Abstract/Summary

Background: Platelets are crucial in the regulation of haemostasis and thrombosis. Blood fluid dynamics, plasma coagulation factors, vascular endothelial cells (ECs) and the underlying collagen-enriched matrix further contribute to thrombus formation. Studies on the regulation of this process often lack an integrative approach. Aims: In this thesis we aimed to use novel in vitro methods that integrate the various components regulating thrombus formation in human blood to understand: i) the roles of collagens, wall shear-rate and platelet glycoprotein VI (GPVI), ii) the endothelial regulation of platelet and coagulation activation, and iii) the impact of extracellular matrix proteoglycans. Results: Using a microspot-based multiparameter microfluidic approach, we revealed the importance of the protein kinase Syk, operating downstream of GPVI, in thrombus formation induced by different types of collagens expressed in the vascular extracellular matrix. The effects of Syk inhibition on platelet activation under flow were best represented by reduced ‘thrombus signature’ parameters.
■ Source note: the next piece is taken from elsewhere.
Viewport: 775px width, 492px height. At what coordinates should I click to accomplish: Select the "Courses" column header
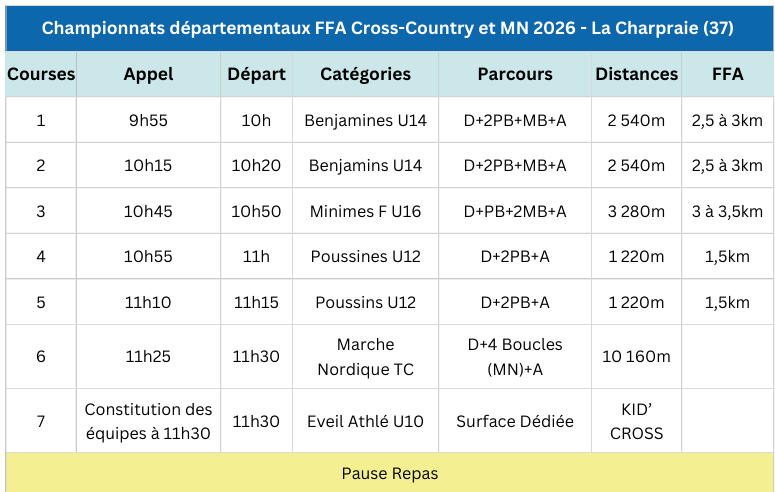pos(40,74)
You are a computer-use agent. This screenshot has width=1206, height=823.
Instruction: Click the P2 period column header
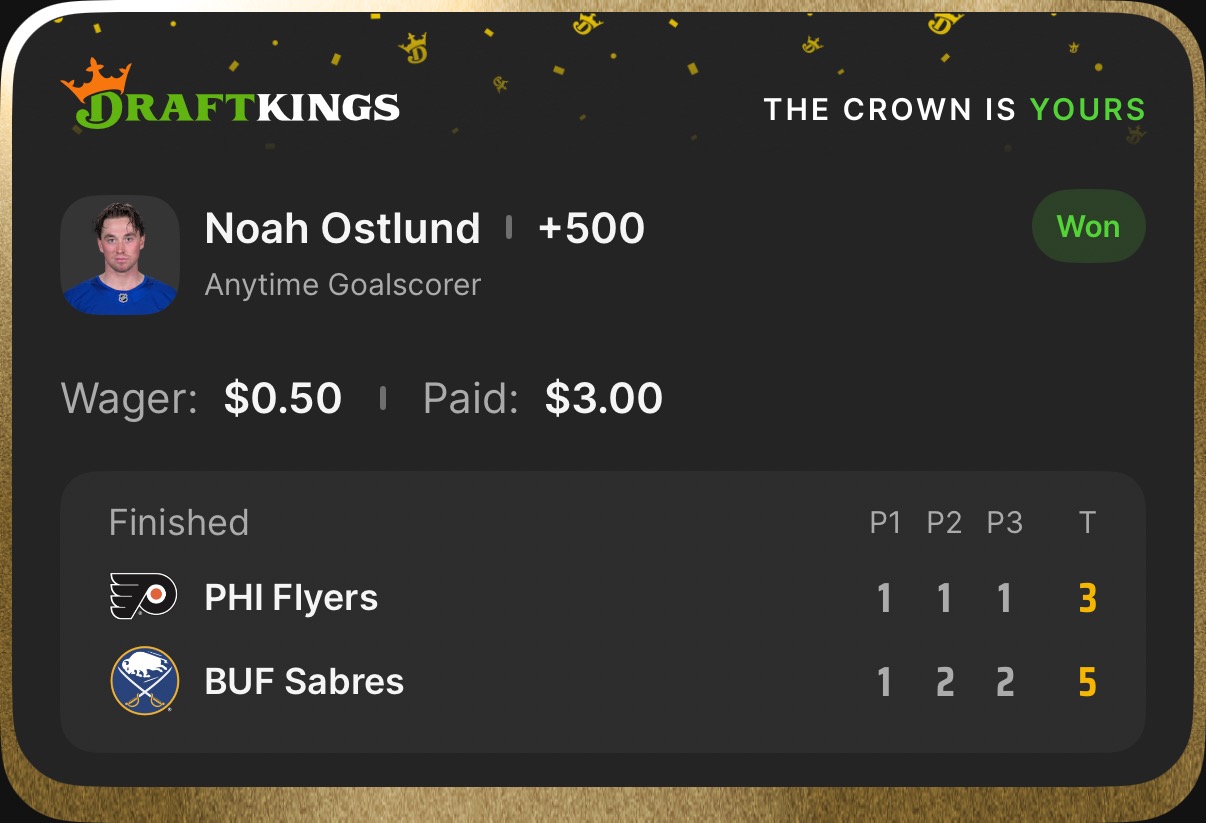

To recapitulate the in vivo circumstances, a novel vessel-on-a-chip approach was developed, growing partially confluent ECs on collagen- and tissue factor-coated channels. The presence of ECs locally suppressed collagen-induced platelet activation and fibrin formation. The latter being due to ECs thrombomodulin and a glycocalyx enriched in heparan sulphates. At the signalling level, a label-free approach revealed sustained modifications in the platelet phospho-proteome after exposure to ECs, linked to alterations in multiple protein kinases and even extending after platelet stimulation. In addition, we identified a dual platelet-inhibiting and -activating effect by isolated glycocalyx-derived heparan sulphate proteoglycans in thrombus formation. Conclusions: By integrating vascular- and blood-derived components in high-throughput microfluidic methods, this thesis disclosed the presence of potent and complex regulatory mechanisms of ECs and matrix proteoglycans in the control of flow-dependent human thrombus formation. The developed methods promise to be useful for the evaluation of novel antithrombotic agents and for the phenotyping of patients with platelet-related disorders.